## SUPPLIED RECORDS
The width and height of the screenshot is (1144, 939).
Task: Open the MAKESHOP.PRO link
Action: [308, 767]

---

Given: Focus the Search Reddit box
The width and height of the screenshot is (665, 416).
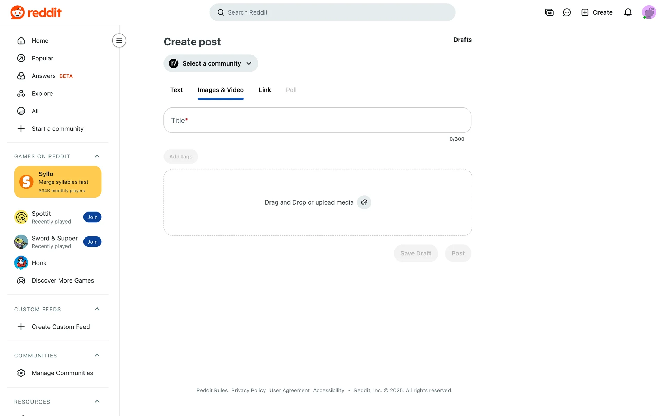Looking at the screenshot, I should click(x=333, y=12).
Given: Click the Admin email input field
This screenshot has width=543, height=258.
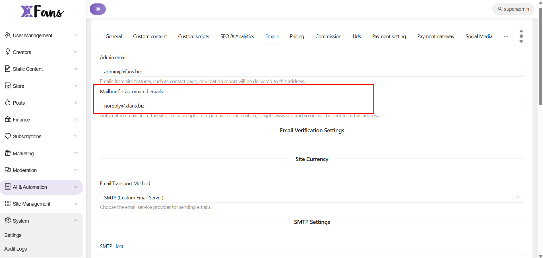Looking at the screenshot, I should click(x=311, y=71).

--

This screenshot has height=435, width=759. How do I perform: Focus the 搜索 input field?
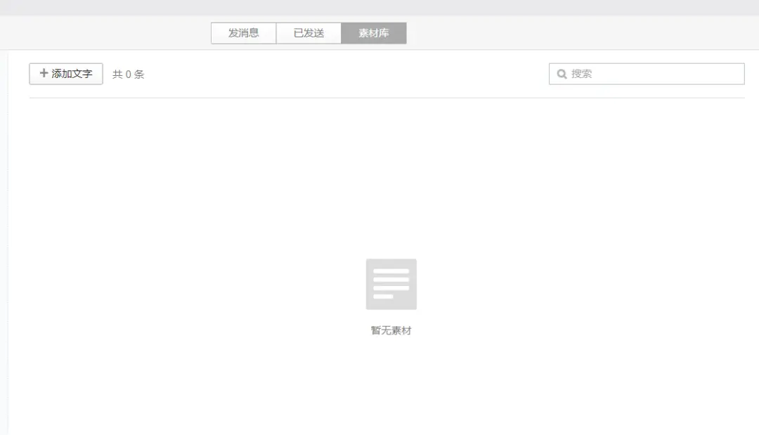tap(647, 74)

## WORK TASK
Which lines of the records above hold the word "Given"? Copy each one out.

## REPLY
Given: Focus the Search Reddit box
Given: Click the Admin email input field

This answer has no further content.